→ DOCUMENT TEXT:
┄┄┄┄┄┄┄┄┄┄┄┄┄┄┄┄┄┄┄┄
The cinema of Korean director Hong Sang-soo is seductively low-key and lo-fi, and his latest is a movie-novella in three encounters. It’s so downbeat, so matter-of-fact, that the registers and nuances are almost beneath the radar of what generally constitutes filmic effect. This really is just people talking, and though they sometimes raise their voices, get angry, embarrassed, or upset, a keynote of polite calm soon reasserts itself. Hong’s camera sedately records each exchange from an undramatic distance, sometimes zooming in for something closer midway through the conversation, but not for any pointed reason. Watching this film means recalibrating your expectations so you can gauge the subtleties and absorb the sotto voce implications about relationships and sexual politics. Pretty much all the way through, nothing very sensational seems to be happening. And yet the movie’s sensational meaning is hiding in plain sight: in the title.
Gam-hee is a young woman in Seoul who is a florist by trade, though no great importance is attached to that. She is played by Kim Min-hee, the director’s partner and longtime collaborator, who has acted in seven of his last eight films – but is probably best-known for starring in Park Chan-wook’s 2016 film The Handmaiden, based on Sarah Waters’s novel Fingersmith. Gam-hee has been married for five years, during which time, we learn, she has never been apart from her husband for even a single day. She is at some pains to tell people that she has been fine with this. She says things like: “We manage to have good moments every day”; and “I feel a little love every day and that’s enough.” But now her husband has gone off on a business trip so she is going around visiting some old friends, which evidently hadn’t been possible before.
Gam-hee encounters three women in three sections. Young-soon (Seo Young-hwa) is a gentle, sweet-natured and slightly dowdy woman who is now divorced and lives in the countryside outside Seoul raising chickens: the woman next door, to whom the title may or may not allude, has run away, leaving a distraught daughter roaming disturbingly around like a ghost. Next is Su-young (Song Seon-mi), a pilates instructor in the city: she has a crush on a neighbour, but is also being stalked by a young poet, with whom she had a rash one-night-stand. Thirdly, there is Woo-jin (Kim Sae-byuk), who is imagined to be the manager of Seoul’s (real-life) Emu cinema and arts centre. She is a slightly spiky character.
┄┄┄┄┄┄┄┄┄┄┄┄┄┄┄┄┄┄┄┄
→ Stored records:
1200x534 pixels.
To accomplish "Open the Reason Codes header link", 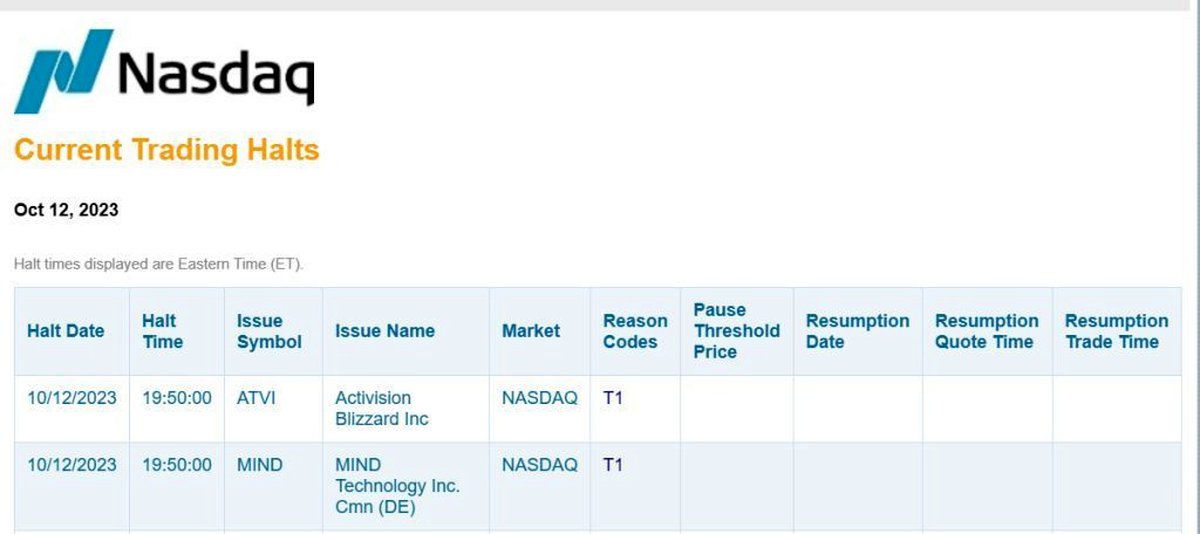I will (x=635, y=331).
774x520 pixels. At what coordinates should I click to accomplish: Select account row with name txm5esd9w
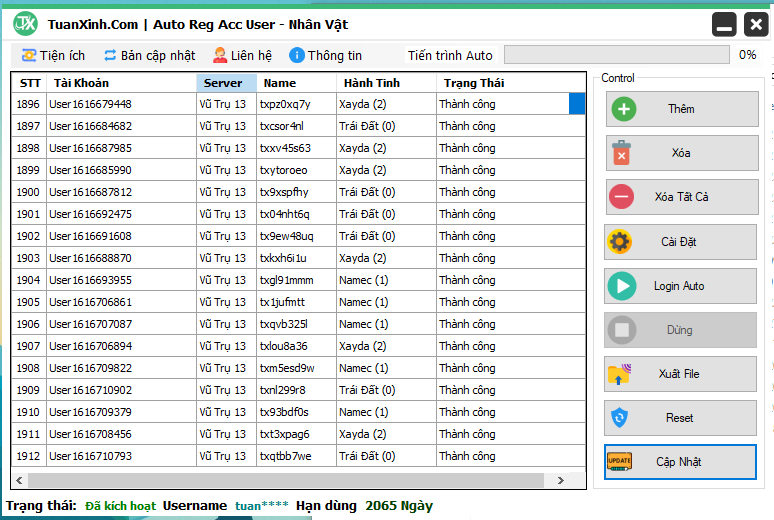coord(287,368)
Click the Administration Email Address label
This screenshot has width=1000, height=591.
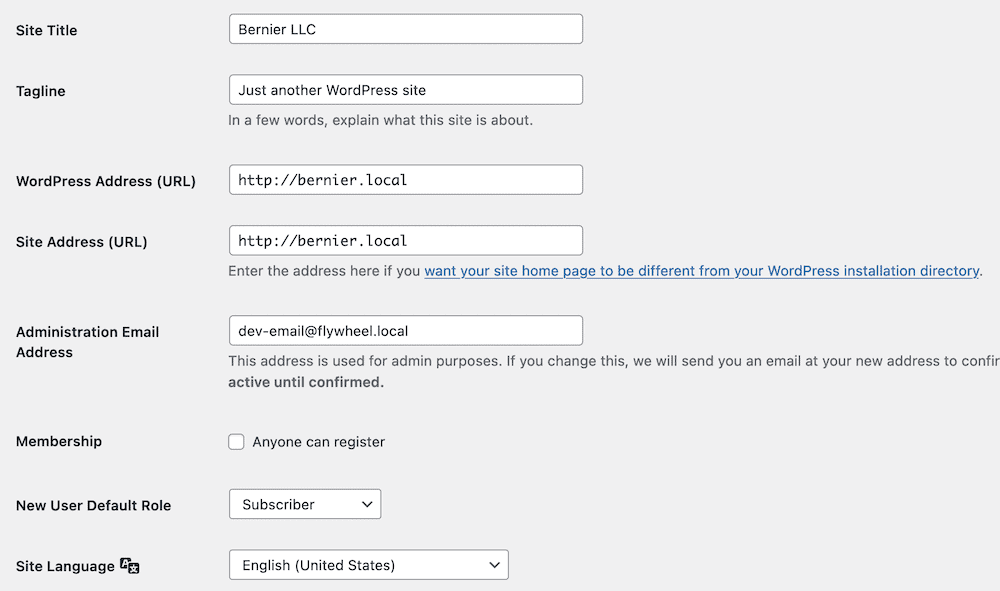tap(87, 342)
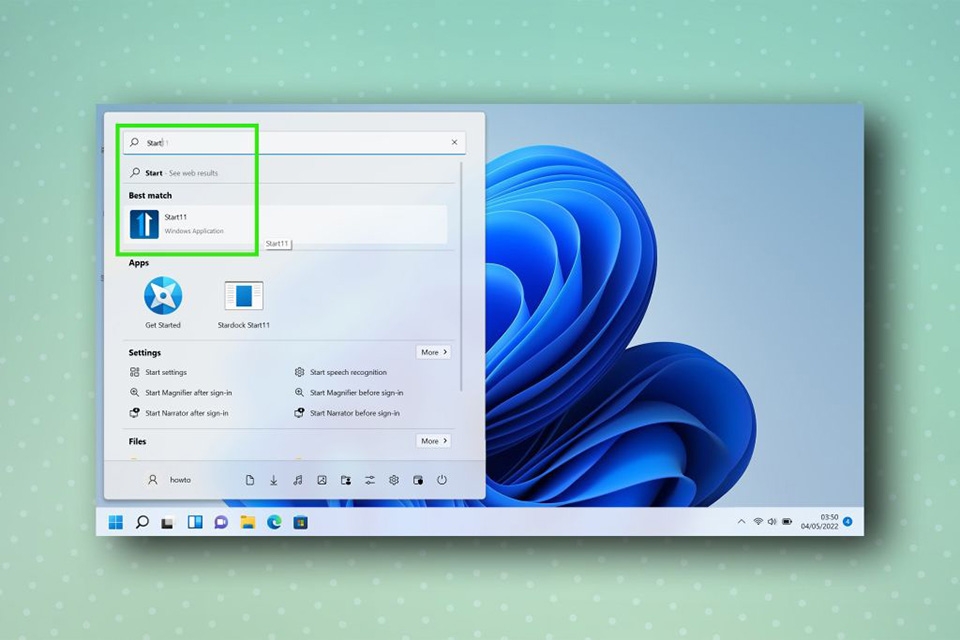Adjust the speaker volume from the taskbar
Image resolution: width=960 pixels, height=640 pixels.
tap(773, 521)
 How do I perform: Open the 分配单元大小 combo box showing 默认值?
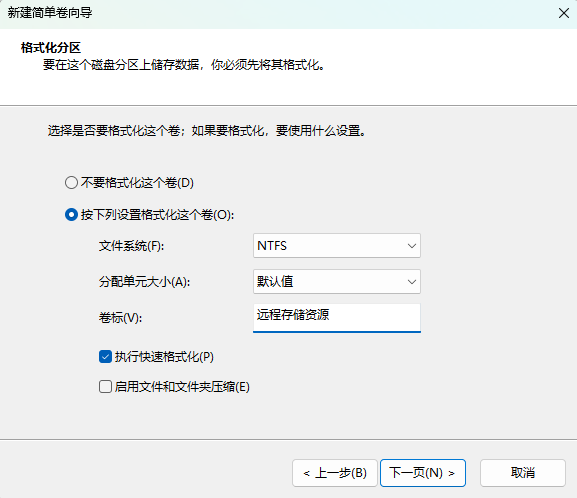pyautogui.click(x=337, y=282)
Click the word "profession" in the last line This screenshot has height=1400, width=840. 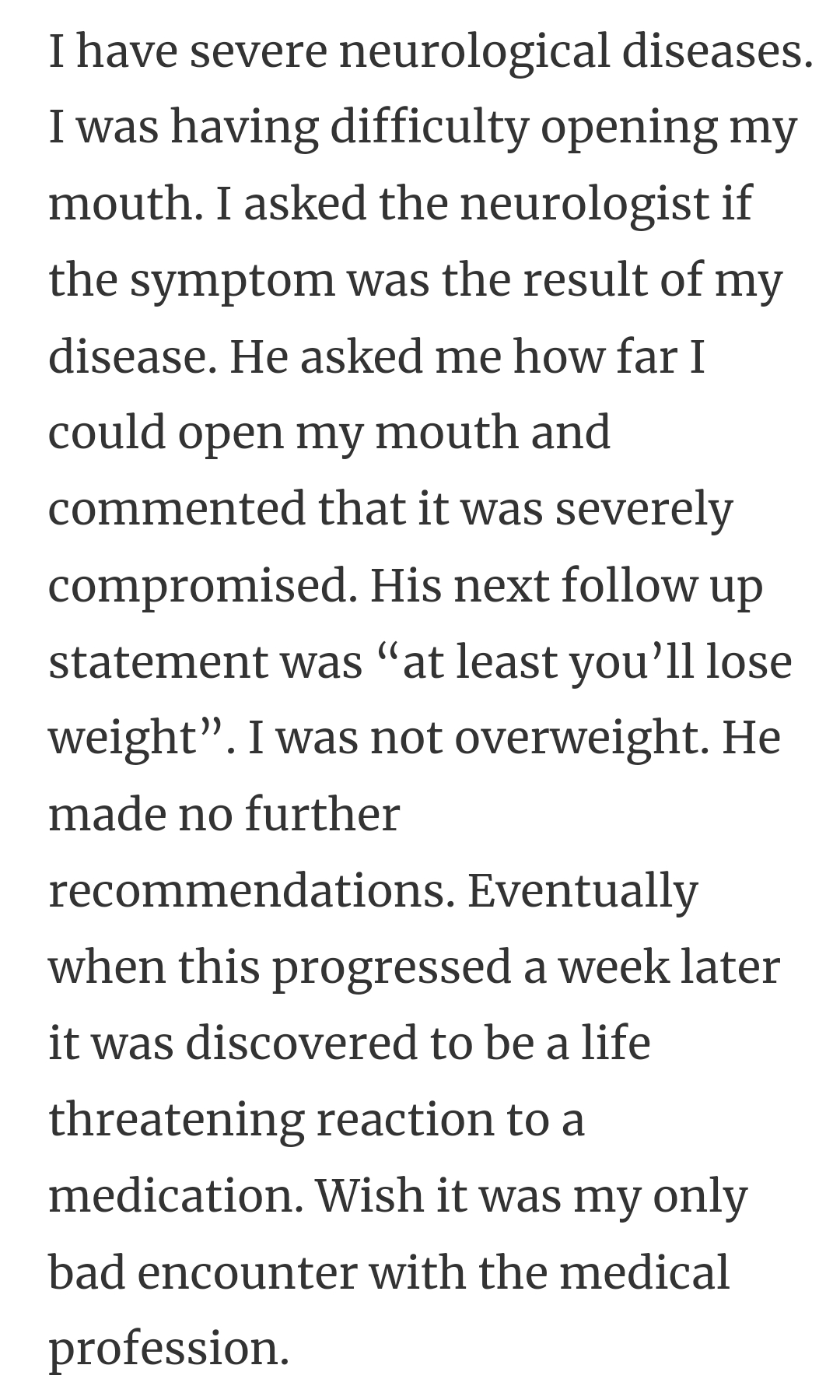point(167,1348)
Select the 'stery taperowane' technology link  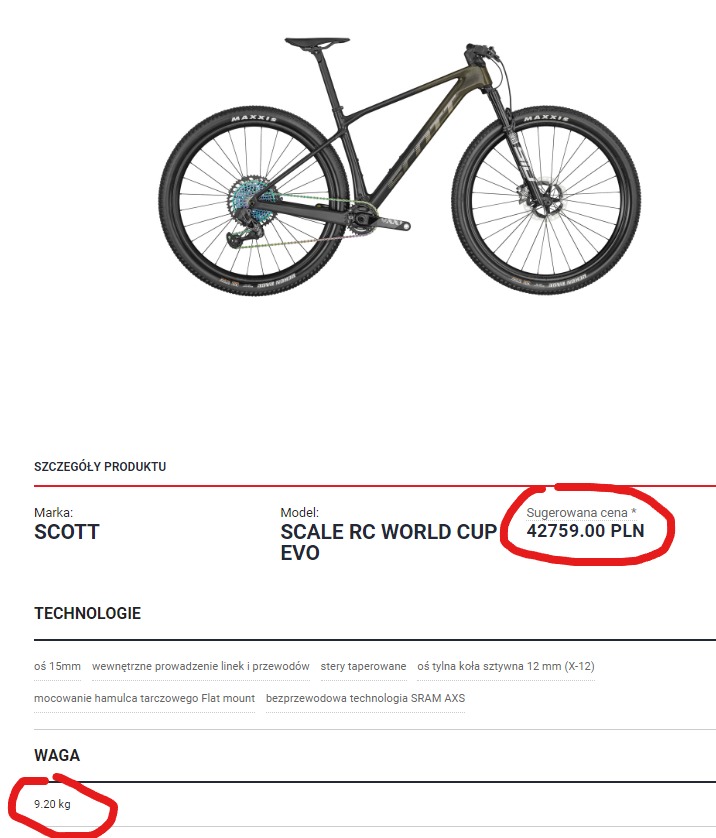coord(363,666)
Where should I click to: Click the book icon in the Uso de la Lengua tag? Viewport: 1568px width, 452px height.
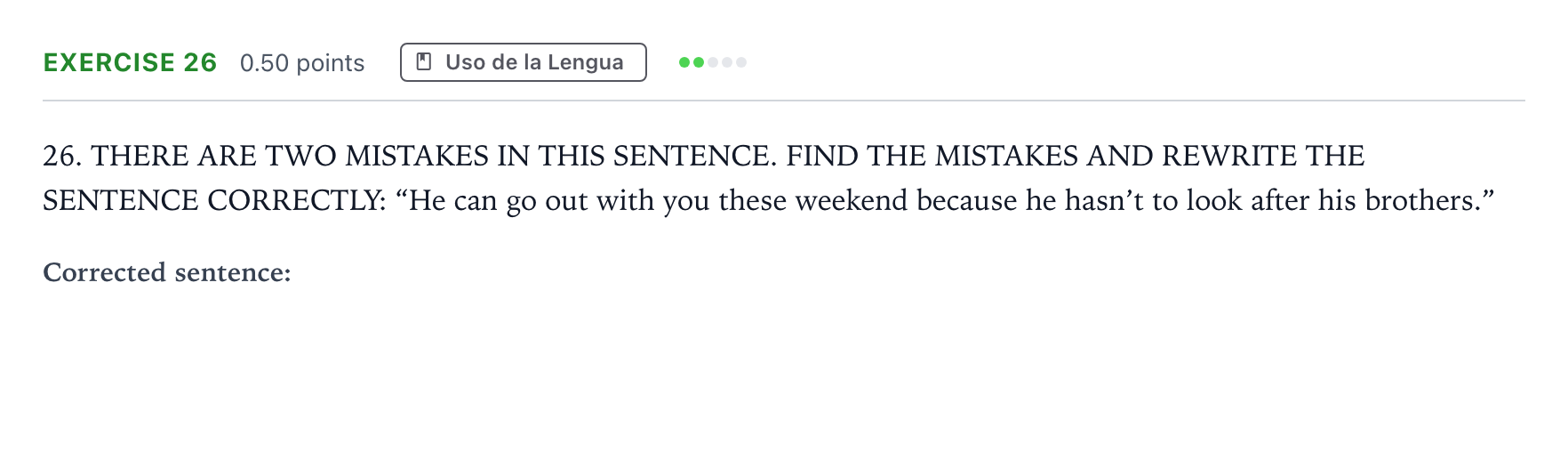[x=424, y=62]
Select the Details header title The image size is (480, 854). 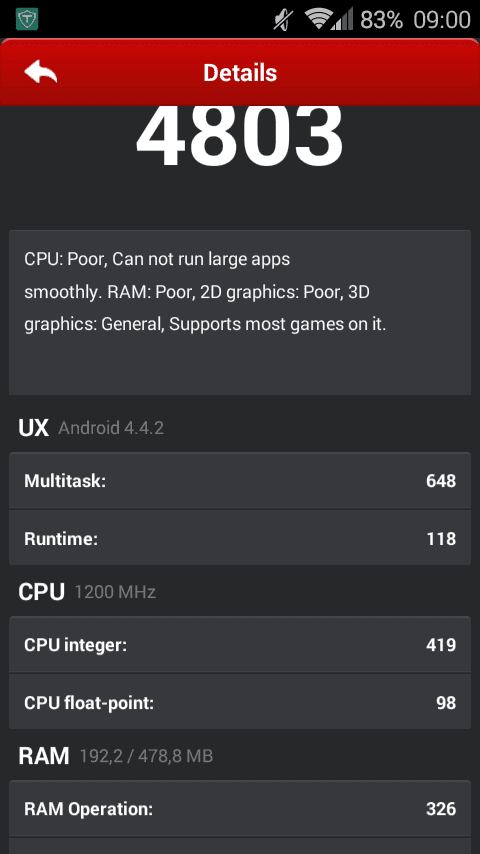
┄┄┄┄┄┄┄┄┄┄┄┄┄┄┄┄┄┄┄┄
→ TASKS AND EXERCISES:
**1.** Retype the passage of the Hong Sang-soo film review from "Gam-hee encounters three" up to and including "slightly spiky character.".
**2.** In the Hong Sang-soo film review, what is Su-young's job?
**3.** Proceed with the Hong Sang-soo film review, picking up right after its final sentence.

→ ANSWERS BY TASK:
**1.**
Gam-hee encounters three women in three sections. Young-soon (Seo Young-hwa) is a gentle, sweet-natured and slightly dowdy woman who is now divorced and lives in the countryside outside Seoul raising chickens: the woman next door, to whom the title may or may not allude, has run away, leaving a distraught daughter roaming disturbingly around like a ghost. Next is Su-young (Song Seon-mi), a pilates instructor in the city: she has a crush on a neighbour, but is also being stalked by a young poet, with whom she had a rash one-night-stand. Thirdly, there is Woo-jin (Kim Sae-byuk), who is imagined to be the manager of Seoul’s (real-life) Emu cinema and arts centre. She is a slightly spiky character.

**2.** She is a pilates instructor in the city.

**3.**
The first two encounters are planned but this third meeting, in the cinema’s cafe, is very much accidental: Gam-hee tells Woo-jin that she is here to see a film, but this is clearly a fib. In each case, the female conversation is interrupted, or disrupted, by a man. Young-soon’s neighbour pompously asks her to stop feeding stray cats because his wife has a fear of cats and so can’t leave their apartment. But could this woman’s agoraphobia be connected with her overbearing husband, not the cats? Su-young’s former lover rings on the doorbell and harangues her while she’s trying to tell Gam-hee all about her agreeable flirtation with an older, distinguished man. And after talking to Woo-jin at the arts centre cafe, Gam-hee has a very tense but revealing conversation with a famous novelist and TV personality who is there to give a sold-out reading: Gam-hee was dating this man before she got married.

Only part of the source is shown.